DOCUMENT PASSAGE:
Note: Janis needs to make wizard CL checks to cast any Wizard spell higher than 1st; Tessa must make "wizard" CL checks for spells 3rd or higher. Marot can UMD as usual.



			
				DEFCON 1 said:
			
		

> I think if we leave with enough time to get to the ruins right before sundown, we can then find positions to hide and wait (plus give time for our druid to possibly erase any tracks).



Plenty of time before sunrise (if you leave in about 2hrs, you'll be fine, as you know where you are going).



			
				DEFCON 1 said:
			
		

> As far as pre-buffing, a lot will depend on how silently one can cast, and the duration of said spells.  If Jarrith is hiding on the top of the wall, I dunno if he'd be able to cast his buffs on himself quiet enough to not give himself away.  He might end up needing to buff right as combat begins.



No one has Silent Spell or similar, IIRC.


----------



## James Heard

stonegod said:
			
		

> Note: Janis needs to make wizard CL checks to cast any Wizard spell higher than 1st; Tessa must make "wizard" CL checks for spells 3rd or higher. Marot can UMD as usual.



Yes, but spell completion DCs are a joke. DC CL+1? Just how bad _has_ our luck been?


----------



## stonegod

James Heard said:
			
		

> Yes, but spell completion DCs are a joke. DC CL+1? Just how bad _has_ our luck been?



I'm just pointing out it is not automatic. And know at least one person who as rolled a 1 recently on a roll they prolly didn't wish they did. But Jarrith's better now.


----------



## James Heard

*shrug* If we could get a hold of Druid _Ice Storm_ scrolls that would be better, but we'd have to have a more flexible timeline to manage that (assuming Janis made them herself).


----------



## Stormwind

After perusing the various plans, I would suggest that we can combine most of them with Jarrith's basic plan for now and make changes as necessary once we arrive there.

I would also suggest that we take full advantage of Marot's D.Door ability and that we form a 'kill squad' to takeout the green lady and/or any spellcasters (the kill squad consisting of Marot, Ashlyn, and Ladreth). If Marot, Ladreth, and Ashlyn suddenly 'port next to the green lady and are able to eliminate her quickly, it should improve our chances of surviving the battle.

Once we have time for it, it could be a good idea for Janis to craft a number of scrolls, but that also depends on whether the emerald claw agents allow us that much time ... somehow, I doubt it. For now at least it would be great to check what scrolls Bildrath and the caravan have available.


----------



## DEFCON 1

I already wrote it IC, but I like Stormwind's suggestion of the kill squad.  Depending on the scrolls we may or may not get, Janis and Tessa could cast the spells right before the other three 'port into the ruins to go after Green Lady.  I think that's a good one.

At this point, unless anyone has anything else in-game they need to do... our next step would be to speak to the equipment people to see what scrolls they might have.  Then we should probably get on the road and get up to the ruins to scout and select our positions.

SUPPLIED INFORMATION:
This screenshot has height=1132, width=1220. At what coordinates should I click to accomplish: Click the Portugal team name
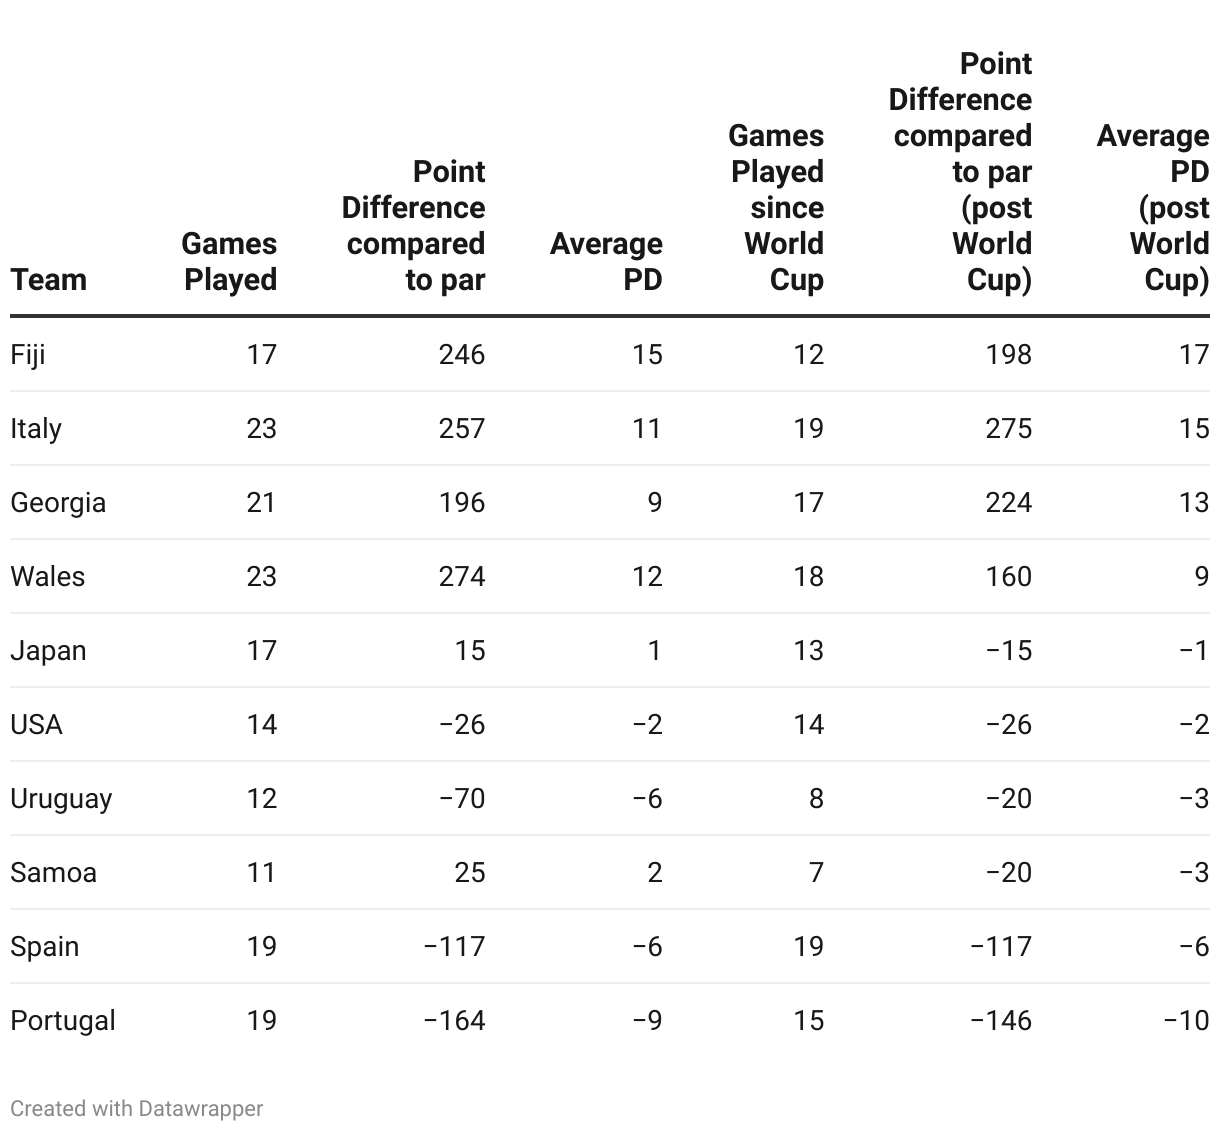point(63,1020)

EXERCISES TO COMPLETE:
A. According to the forum thread, why might Jarrith need to cast his buffs right as combat begins? Answer in one to three sentences.
B. Print the stretch of the forum thread from "## stonegod" through "Jarrith's better now." without any changes.
The data comes from a different source.

RESPONSES TO THE TASKS:
A. If Jarrith is hiding on top of the wall, he may not be able to cast his buffs on himself quietly enough to avoid giving himself away. Casting them as combat starts would avoid that risk.

B.
## stonegod

James Heard said:
			
		

> Yes, but spell completion DCs are a joke. DC CL+1? Just how bad _has_ our luck been?



I'm just pointing out it is not automatic. And know at least one person who as rolled a 1 recently on a roll they prolly didn't wish they did. But Jarrith's better now.